The immune system and cancer
The importance of immunotherapy was highlighted this year when the 2018 Nobel Prize in Physiology or Medicine was awarded to James P. Allison and Tasuku Honjo for “their discovery of cancer therapy by inhibition of negative immune regulation”. Their pioneering work revealed the importance of immune checkpoints that act as ‘brakes’ on the immune system, and their inhibition enables T cells to more effectively eradicate cancer cells (see, for example, https://www.nature.com/collections/gqznlfngkz).
Immunotherapy has been suggested as a promising alternative to conventional cancer therapy for more than a century, mainly driven by case reports of immune-mediated tumor control. In the late nineteenth century, William Coley noted occasional examples of tumor regression in patients with erysipelas, bacterial skin infection, and high fever. This prompted him to inoculate sarcomas with bacteria to engage the patient’s immune system in the fight against cancer. The results could be spectacular for individual patients and Coley has been referred to as the “father of cancer immunotherapy” (1).
More recently, studies on mice have highlighted the role the immune system plays in recognizing and attacking tumor cells at all stages in carcinogenesis in a process called immune surveillance. Added to that, T cells have been shown to recognize tumor cells. As a result, the fundamental influence of the immune system on cancer progression has been designated a hallmark of cancer, which stimulated the development of immunotherapy as a more targeted method of cancer treatment.

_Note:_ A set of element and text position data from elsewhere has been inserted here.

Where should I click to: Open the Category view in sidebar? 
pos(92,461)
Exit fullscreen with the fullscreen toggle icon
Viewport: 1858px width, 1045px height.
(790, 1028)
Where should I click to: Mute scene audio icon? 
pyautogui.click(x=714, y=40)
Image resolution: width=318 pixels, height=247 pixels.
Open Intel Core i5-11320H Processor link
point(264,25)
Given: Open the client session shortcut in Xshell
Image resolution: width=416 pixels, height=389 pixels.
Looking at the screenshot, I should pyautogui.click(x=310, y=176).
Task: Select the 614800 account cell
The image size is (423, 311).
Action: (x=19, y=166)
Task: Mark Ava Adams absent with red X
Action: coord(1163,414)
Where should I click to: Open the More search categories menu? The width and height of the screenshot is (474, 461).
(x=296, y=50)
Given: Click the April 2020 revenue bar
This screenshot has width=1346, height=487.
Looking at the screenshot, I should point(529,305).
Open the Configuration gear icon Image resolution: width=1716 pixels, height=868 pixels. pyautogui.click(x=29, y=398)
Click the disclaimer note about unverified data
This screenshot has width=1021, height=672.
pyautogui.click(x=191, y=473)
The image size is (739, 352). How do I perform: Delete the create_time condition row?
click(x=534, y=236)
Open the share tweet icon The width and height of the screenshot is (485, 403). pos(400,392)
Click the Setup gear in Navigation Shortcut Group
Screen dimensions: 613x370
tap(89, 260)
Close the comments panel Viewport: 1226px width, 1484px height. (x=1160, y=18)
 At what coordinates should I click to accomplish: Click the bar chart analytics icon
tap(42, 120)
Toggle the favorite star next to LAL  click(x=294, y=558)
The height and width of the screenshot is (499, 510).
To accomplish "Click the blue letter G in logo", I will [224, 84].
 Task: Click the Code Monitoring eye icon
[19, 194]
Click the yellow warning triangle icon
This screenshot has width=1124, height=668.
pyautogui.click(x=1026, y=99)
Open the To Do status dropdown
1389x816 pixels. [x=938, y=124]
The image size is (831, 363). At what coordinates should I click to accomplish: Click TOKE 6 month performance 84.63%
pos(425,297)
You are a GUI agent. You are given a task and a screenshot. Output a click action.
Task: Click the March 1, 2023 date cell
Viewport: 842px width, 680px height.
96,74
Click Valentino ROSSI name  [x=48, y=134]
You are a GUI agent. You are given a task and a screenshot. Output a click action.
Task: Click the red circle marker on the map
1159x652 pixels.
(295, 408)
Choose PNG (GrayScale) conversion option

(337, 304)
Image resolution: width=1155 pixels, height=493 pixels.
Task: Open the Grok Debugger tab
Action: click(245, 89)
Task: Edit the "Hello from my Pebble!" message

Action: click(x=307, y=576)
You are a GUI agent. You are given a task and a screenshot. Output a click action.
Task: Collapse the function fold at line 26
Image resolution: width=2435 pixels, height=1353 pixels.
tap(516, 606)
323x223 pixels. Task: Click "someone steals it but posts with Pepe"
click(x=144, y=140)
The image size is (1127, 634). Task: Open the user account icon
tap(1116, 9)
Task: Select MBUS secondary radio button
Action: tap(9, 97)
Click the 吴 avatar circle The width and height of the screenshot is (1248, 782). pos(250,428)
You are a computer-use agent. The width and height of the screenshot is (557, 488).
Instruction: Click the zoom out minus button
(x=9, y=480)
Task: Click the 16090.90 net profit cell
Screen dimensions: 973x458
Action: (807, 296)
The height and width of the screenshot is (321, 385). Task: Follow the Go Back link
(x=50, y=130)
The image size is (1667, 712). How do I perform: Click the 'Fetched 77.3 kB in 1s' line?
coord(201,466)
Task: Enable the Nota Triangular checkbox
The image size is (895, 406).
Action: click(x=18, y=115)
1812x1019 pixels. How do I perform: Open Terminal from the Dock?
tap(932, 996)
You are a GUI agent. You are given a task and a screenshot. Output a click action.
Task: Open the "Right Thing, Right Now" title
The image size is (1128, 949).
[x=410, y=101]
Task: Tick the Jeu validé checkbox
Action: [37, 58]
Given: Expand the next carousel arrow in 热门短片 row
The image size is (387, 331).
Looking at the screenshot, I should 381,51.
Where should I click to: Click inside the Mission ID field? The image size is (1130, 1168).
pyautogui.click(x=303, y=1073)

The promise and limitations of conventional immunotherapy
Immunotherapy treatment activates T- and B cells that target specific tumor antigens expressed by each patient's unique and frequently changing population of cancer cells. This supports the immune system in its adaption to mutations in the patient’s tumor cells that can lead to resistance to traditional anticancer therapies. Initial efforts in immunotherapy focused on tumor-associated antigens, but these are seldom tumor-specific and are also found in normal cells.
Immunotherapy involving checkpoint inhibitors has been very effective. These block the inhibitory checkpoints that tumors use to protect themselves from immune system attacks, thus restoring immune system function. For example, the first checkpoint inhibitor approved by the FDA, ipilimumab targets proteins that act as molecular brakes for T cells, enabling them to kill cancer-causing cells. These agents are now commonly referred to as checkpoint modulators, or CPMs, since many in development are agonists for the immune system. Unfortunately, not all patients respond to checkpoint inhibitors and of those that do, many relapse. Neoantigens, on the other hand, exploit one of the most important characteristics of T cells – their high specificity, making them specific to tumor cells and, more importantly, the individual tumor cells of a particular cancer patient. This makes neoantigens unique targets for personalized medicine.